I would like to build a device the would communicate with other Arduino devives in an ad-hoc fashion. So suppose two such devives get near to each other, one of the devices (I guess the first one that detects the other one first) should initiate a connection automatically and they should be able to sync information between each other.
Maybe I don't understand the BT communication very well, but it seems to me that a BT device should either be a slave or a master at one time. But in my case, a device could be both, and any device should be able to automatically pair up with another one automatically. RF is also an option, if that's more feasible to implement. But BT is also a bit more convinient as the range is not so big (but I can also imagine somehow degrading the RF range of an RF interface).
How would this Arduino-Arduino communication be possible? Ideally the devices should be relatively small and would need to have low power consumption (well, I guess that's not easy considering that each device should be searching for others frequently).
Actually the proximity detection part need not to be very sophisticated. The only requirement is that this automatic connection should not be triggered between two devices that are far from each other. Ideally it should only be initiated if the two devices are around maximum 2-3m distance from each other. Maybe it's even easier to tweak an RF solution for this, i.e. to degrade the range.
The reason I was thinking about a BT solution that the device should ideally be able to communicate with an already BT enabled device, such as a mobile phone. And it would have been nice to be able to use the same communication channel also for Arduino-Arduino communication and for Arduino-Phone communication.

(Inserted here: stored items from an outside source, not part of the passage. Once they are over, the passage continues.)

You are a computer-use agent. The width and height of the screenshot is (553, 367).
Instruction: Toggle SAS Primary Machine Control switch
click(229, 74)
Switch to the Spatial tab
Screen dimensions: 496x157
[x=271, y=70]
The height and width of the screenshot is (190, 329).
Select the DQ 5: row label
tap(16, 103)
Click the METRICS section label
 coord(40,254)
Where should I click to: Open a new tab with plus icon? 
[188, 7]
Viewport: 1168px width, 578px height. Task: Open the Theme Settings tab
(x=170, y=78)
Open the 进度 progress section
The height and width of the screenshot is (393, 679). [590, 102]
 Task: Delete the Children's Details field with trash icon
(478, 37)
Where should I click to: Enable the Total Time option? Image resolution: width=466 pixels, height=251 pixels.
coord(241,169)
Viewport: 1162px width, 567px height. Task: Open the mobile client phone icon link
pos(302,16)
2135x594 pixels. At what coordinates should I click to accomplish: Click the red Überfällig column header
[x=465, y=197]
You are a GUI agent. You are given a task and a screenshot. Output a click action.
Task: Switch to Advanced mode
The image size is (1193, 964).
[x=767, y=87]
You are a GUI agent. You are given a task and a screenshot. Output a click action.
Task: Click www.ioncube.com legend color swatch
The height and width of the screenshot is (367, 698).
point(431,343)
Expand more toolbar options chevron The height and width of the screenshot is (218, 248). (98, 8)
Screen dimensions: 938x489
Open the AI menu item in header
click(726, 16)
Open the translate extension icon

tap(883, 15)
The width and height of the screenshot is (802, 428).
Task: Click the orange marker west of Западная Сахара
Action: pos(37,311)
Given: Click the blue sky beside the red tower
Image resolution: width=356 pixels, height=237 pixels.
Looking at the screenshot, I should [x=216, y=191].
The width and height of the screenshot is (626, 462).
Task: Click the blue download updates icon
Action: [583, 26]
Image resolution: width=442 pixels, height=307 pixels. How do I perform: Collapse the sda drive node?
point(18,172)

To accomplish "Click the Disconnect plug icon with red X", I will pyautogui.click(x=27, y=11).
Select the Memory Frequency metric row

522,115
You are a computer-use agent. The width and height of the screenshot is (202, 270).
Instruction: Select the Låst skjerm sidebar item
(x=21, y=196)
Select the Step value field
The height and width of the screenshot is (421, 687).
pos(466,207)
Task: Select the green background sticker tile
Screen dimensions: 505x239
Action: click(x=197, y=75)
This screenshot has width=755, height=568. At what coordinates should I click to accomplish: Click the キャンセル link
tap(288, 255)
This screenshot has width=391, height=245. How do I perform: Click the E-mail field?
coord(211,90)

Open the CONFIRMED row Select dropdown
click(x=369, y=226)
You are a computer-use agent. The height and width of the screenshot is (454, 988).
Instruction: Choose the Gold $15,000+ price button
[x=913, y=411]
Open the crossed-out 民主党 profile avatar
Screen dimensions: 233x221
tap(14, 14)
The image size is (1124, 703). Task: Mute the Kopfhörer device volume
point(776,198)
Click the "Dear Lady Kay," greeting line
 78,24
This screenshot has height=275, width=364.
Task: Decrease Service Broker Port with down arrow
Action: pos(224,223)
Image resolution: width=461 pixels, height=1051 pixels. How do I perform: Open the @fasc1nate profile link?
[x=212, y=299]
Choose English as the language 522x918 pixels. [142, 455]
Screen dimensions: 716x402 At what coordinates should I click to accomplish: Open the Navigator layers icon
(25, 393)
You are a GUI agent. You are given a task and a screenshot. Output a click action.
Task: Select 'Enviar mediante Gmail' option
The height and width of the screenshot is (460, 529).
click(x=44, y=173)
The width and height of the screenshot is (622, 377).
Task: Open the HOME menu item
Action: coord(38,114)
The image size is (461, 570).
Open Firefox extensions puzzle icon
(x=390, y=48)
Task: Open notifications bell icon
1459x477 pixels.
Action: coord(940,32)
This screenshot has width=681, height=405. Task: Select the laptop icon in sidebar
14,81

But if you say that it's easier (and cheaper, which is also an important factor) to implement this using RF, than I will go down that road. So you say that it's quite feasible to implement the above mentioned ad-hoc, master-slave, slave-master autoconnect scenario using simple RF components?
Should I buy sg like this: http://cgi.ebay.com/ws/eBayISAPI.dll?ViewItem&item=280720159674
And then how do I handle the part where the devices should find each other and initiate the two-way communication?
And another thing came to my mind: if there are multiple devices nearby, i.e. 5-10 devices, wouldn't there be an interference that would make such device-device communication impossible?
I've been thinking about a short-range range finder between two arduino systems, how could we do that easily? Using radio signal strength does not seem useful, it is too wild a variable, depends on how you hold it, antenna position, etc. Too many factors I think.
I notice that the above cited board has an ATMega on it, so if you might be able to get schematics and code. Probably can source an ultrasonic tx and rx from many other places as well, probably on the order of $5 in parts. Instead of pinging the output and reading the reflections on the input of one sensor, split the sensor with transmitter only on one system, rcv only on other. Used in this way, narrowness of beam might not be a problem either. I can synch two RD-11s by radio to within about 10 us, so you could get a common time reference to determine the time between send pulse and receive pulse and thereby distance. Sound is about 1 ft per millisecond, so there is way more then enuf time (1000 us per foot) to sense time between ping and its receipt. a 10 us loop with 10us time sync, puts us at say plus or minus 25 us, that is 1/40 of a ms, so should have something like 1/40 foot or better than an inch resolution. Add fudge, easily 1 inch resolution to a few feet or more.
Just a thought, would definitely require some hacking and experimenting!